New Caledonian barn owl Temporal range: Late Pleistocene-Holocene

Scientific classification
- Kingdom: Animalia
- Phylum: Chordata
- Class: Aves
- Order: Strigiformes
- Family: Tytonidae
- Genus: Tyto
- Species: T. letocarti
- Binomial name: Tyto letocarti Balouet & Olson, 1989

= New Caledonian barn owl =

- Genus: Tyto
- Species: letocarti
- Authority: Balouet & Olson, 1989

Extinct species of bird

The New Caledonian barn owl (Tyto letocarti), also referred to as Letocart's barn owl, is an extinct species of owl in the barn owl family. It was endemic to the island of New Caledonia in Melanesia in the southwestern Pacific region. It was described from Late Pleistocene to Holocene aged subfossil bones found at the Gilles Cave paleontological site on the west coast of Grande Terre. The holotype is a complete adult left femur (NCG 1000), held by the Muséum national d'histoire naturelle in Paris. The owl was described as Tyto? letocarti, indicating uncertainty as to generic placement at the time. The specific epithet honours Yves Letocart of New Caledonia's Water and Forest Service, who was active in bird conservation and paleontological work on the island.

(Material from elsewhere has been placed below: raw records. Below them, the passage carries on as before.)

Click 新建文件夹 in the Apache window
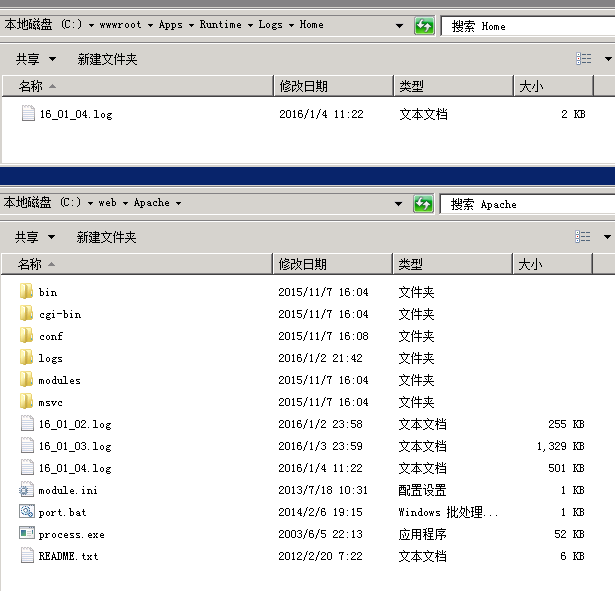Screen dimensions: 615x591 [107, 238]
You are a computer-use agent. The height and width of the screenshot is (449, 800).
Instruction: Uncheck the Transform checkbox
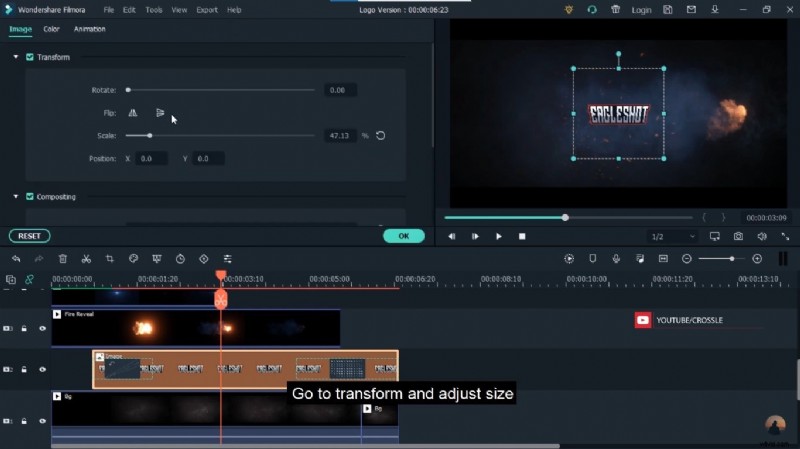[x=29, y=57]
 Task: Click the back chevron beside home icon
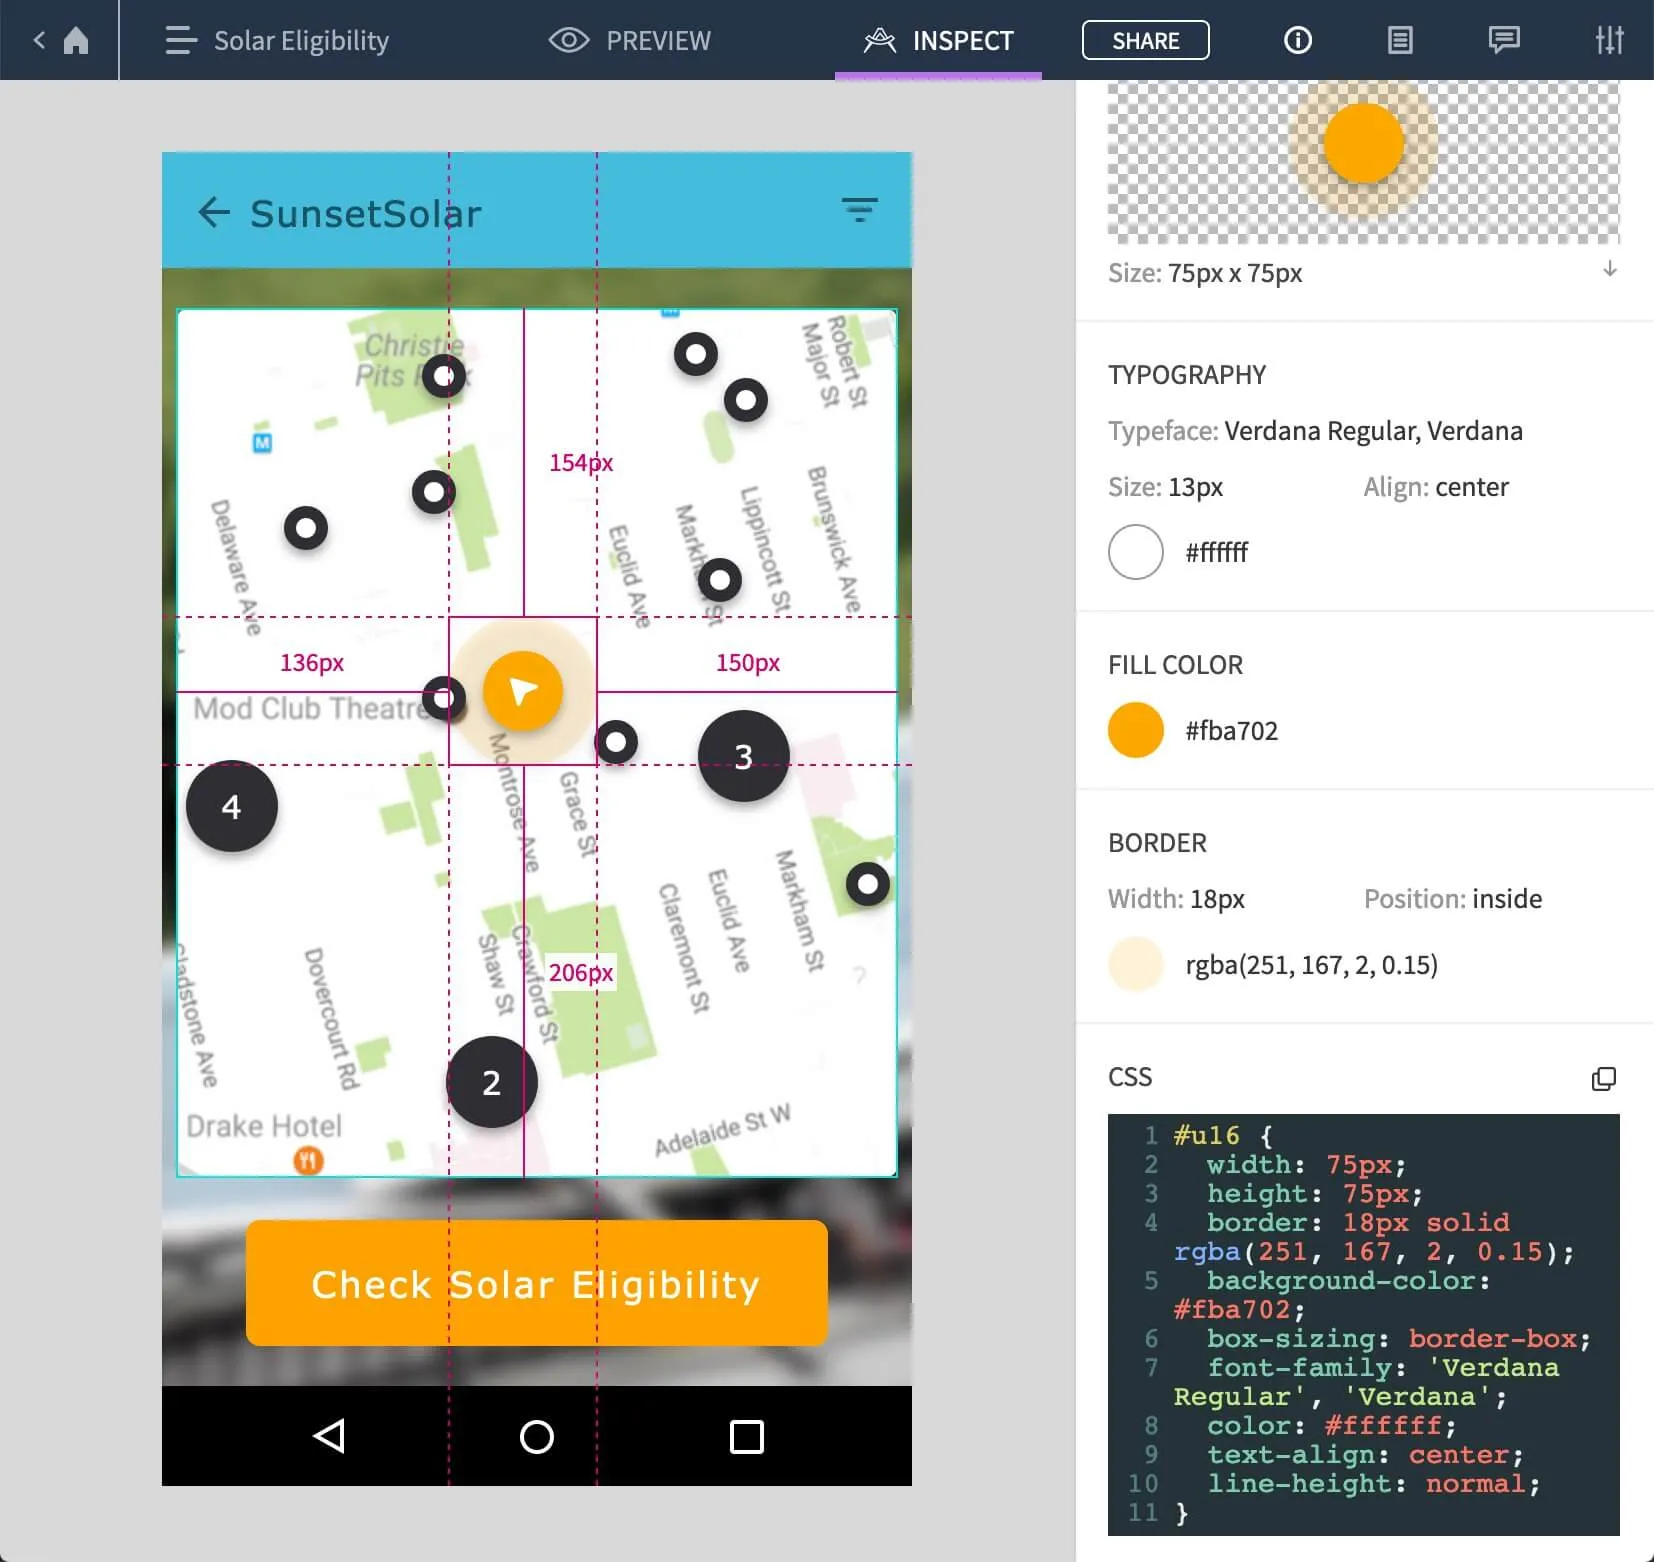[39, 40]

== Ecology and extinction ==
Owl pellets found in cave deposits predating human arrival to the island indicate that the New Caledonian barn owl relied almost entirely on hunting reptiles, which is consistent with New Caledonia lacking any terrestrial mammalian species at the time. Following the arrival of humans, the number of reptiles declined abruptly, whether by direct anthropic action or predation and competition with introduced commensal rodents like the Polynesian rat. The resulting lack of prey caused the New Caledonian barn owl's extinction. Afterward, New Caledonia was colonized by the eastern barn owl (Tyto javanica), whose diet is rodent-based instead.